If you can access another W2KP machine you can:

1] Login as Administrator
2] Tools -> Folder Options -> View -> show hidden files & folders, Apply
3] Copy C:\ (root) NTDETECT.COM, ntldr -> A:
4] open a CMD window (Start -> Run -> cmd)
5] attrib a:*.* -h -s

(Or you can
attrib ntdetect.com -h -s -r
attrib ntldr -h -s -r
then copy to A: )

Walk the floppy over to your PC

6] Boot with W2KP CD, Repair, Command Console (insert Admin password)
7] cd ..
8] Copy a:\*.* C:\*.*
9] exit the Command Console prompt (which will cause an automatic reboot)
10] Remove floppy & CD

Grub should now boot into W2KP.

11] Login into Administrator Account
12] Start -> Run -> cmd
13] attrib DETECT.COM +s
14] attrib ntldr +s
15] exit command (cmd) prompt window
16] Open C:\, Right click those two files, properties, set hidden, apply (1 at a time)

(Or you can
attrib ntdetect.com +h +s +r
attrib ntldr +h +s +r
after copying from A:, and before rebooting).

While I have not tested this trick on WXP, it did work for me on W2KP.

Maybe we should start suggesting that people copy NTDETECT.COM & ntldr to floppy (using the above method) before starting the Ubuntu install...

If you do not have access to another W2KP machine you will have to format a floppy and use Ubuntu to copy the files from the W2KP install CD to the floppy.

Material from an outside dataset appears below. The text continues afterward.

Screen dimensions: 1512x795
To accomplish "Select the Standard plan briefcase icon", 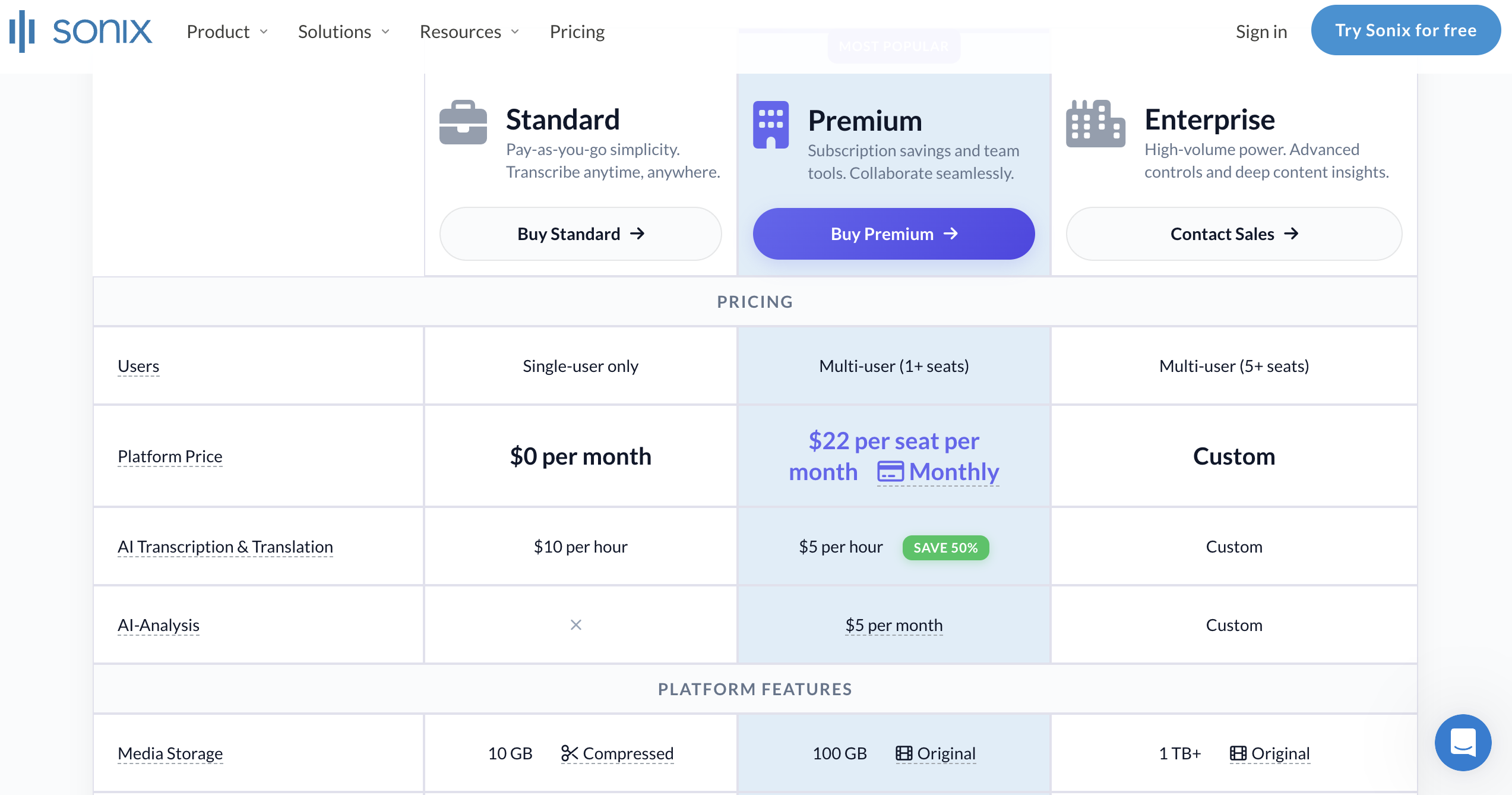I will coord(463,122).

I believe the WXP files are in C:\windows\system32\config\system\

btw, the LiveCD will read a NTFS hd (at least a PATA drive).

-------------------------------------------------------------------------

This has been posted as a HOWTO in the hope that others may be able to narrow the GRUB problem even further. I would like to know if the afforementioned files need to be put in the root for WXP or if they can be copied to their 'correct' directory.

.
Hi

I read this from Gentoo forum but i believe it should work for all grub boot loader in general.
Also this is applicable if and only if the windows O/S resides in a separate HD.

Edit your grub.menu file like this ( this will work for all Windows OS)
title=Windows 2000 Pro
map (hd0) (hd1) # Tell the first hard drive to pretend to be the second
map (hd1) (hd0) # Tell the second hard drive to pretend to be the first
root (hd1,0) # Tell GRUB Windows is on /dev/hdb1 (No pretending here)
rootnoverify (hd1,0) # GRUB won't attempt to mount the Windows drive
makeactive # Sets the partition to active
chainloader +1 # Tells GRUB to load the Windows bootloader when done

I am able to boot both the OS with no problems. Hope it works for everyone.